# Automobile Fuel Efficiency Analysis in Python
## Objectives 
* Acquiring automobile fuel efficiency data
* Preparing the Python environment
* Importing automobile fuel efficiency data into Python
* Exploring and describing fuel efficiency data
* Analyzing automobile fuel efficiency over time

### Metadata

The Office of Energy Efficiency and Renewable Energy of the U.S. Environmental Protection Agency (EPA) provide access to Vehicle Dataset through their [Fuel Economy Site](http://www.fueleconomy.gov).

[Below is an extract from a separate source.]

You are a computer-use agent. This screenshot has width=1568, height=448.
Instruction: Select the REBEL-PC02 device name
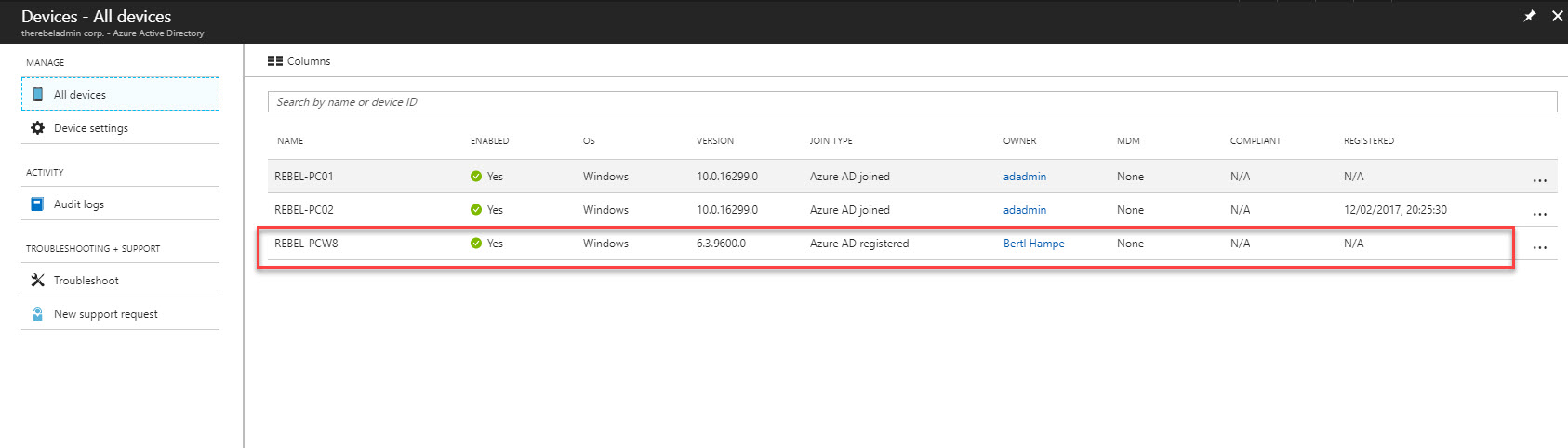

This dataset contains fuel efficiency performance metrics, measured in miles per gallon (MPG) over time, for most makes and models of automobiles available in the U.S. since 1984. In addition to fuel efficiency attributes, this dataset also contains several other attributes of the vehicle listed, thereby providing the opportunity to summarize and group data to determine which makers or models tend to have better fuel efficiency historically and how this has changed over the years.

### Preparing the Python environment

In [None]:
from io import BytesIO
from zipfile import ZipFile
from urllib.request import urlopen
import pandas as pd
import numpy as np
import plotnine as pn
import matplotlib.pyplot as plt
import functools

### Acquiring automobile fuel efficiency data

In [None]:
# URL containing the data file
url='http://www.fueleconomy.gov/feg/epadata/vehicles.csv.zip'
# Downloading the file and saving it in memory
response = urlopen(url)
compressed_file = ZipFile(BytesIO(response.read()))
# Decompressing the file and loading it into a Python Data Frame
file=compressed_file.open(compressed_file.namelist().pop())
data=pd.read_csv(file,low_memory=False)

### Exploring and describing fuel efficiency data

#### Data Structure
A description of the features can be access [here](https://www.fueleconomy.gov/feg/ws/index.shtml#vehicle)

In [None]:
data.info()

#### Summary of the data

In [None]:
data.describe()

In [None]:
data.year.value_counts()

We see from the previous output that the year ranges from 1984 to 2021. Looking at the distribution of observations by year it can be observe that the year 2021 only has 3. Therefore, this year is going to be remove from the dataset for posterior analysis.

In [None]:
data=data[data.year<2021]

### Average MPG overall trend over time.
To do this, we will use a technique call split-apply-combine. We will __split__ the dataframe into groups by year, __apply__ the mean function to specific variables, and __combine__ the results into a new dataframe. This can be accomplish by using the groupby and the agg functions of the Pandas Library to aggregate the observations by year, and then, for each group, compute the mean (by using the mean function of the Numpy Library) highway, city, and combine fuel efficiency. The result is then assigned to a new data frame, meanMPG. This dataset then visualize using the ggplot2 Library which is an implementation of the [Grammer of Graphics](https://towardsdatascience.com/a-comprehensive-guide-to-the-grammar-of-graphics-for-effective-visualization-of-multi-dimensional-1f92b4ed4149).

In [None]:
meanMPG = data.groupby("year")[['year','comb08','highway08','city08']].agg([np.mean])
meanMPG.columns = ['year','avgMPG','avgHghy','avgCity']
pn.ggplot(meanMPG,pn.aes('year','avgMPG')) + pn.geom_point(color='steelblue') + pn.geom_smooth(linetype='dashed') + \
    pn.xlab("Year") + pn.ylab("Average MPG") + pn.ggtitle("All cars") + pn.theme_bw()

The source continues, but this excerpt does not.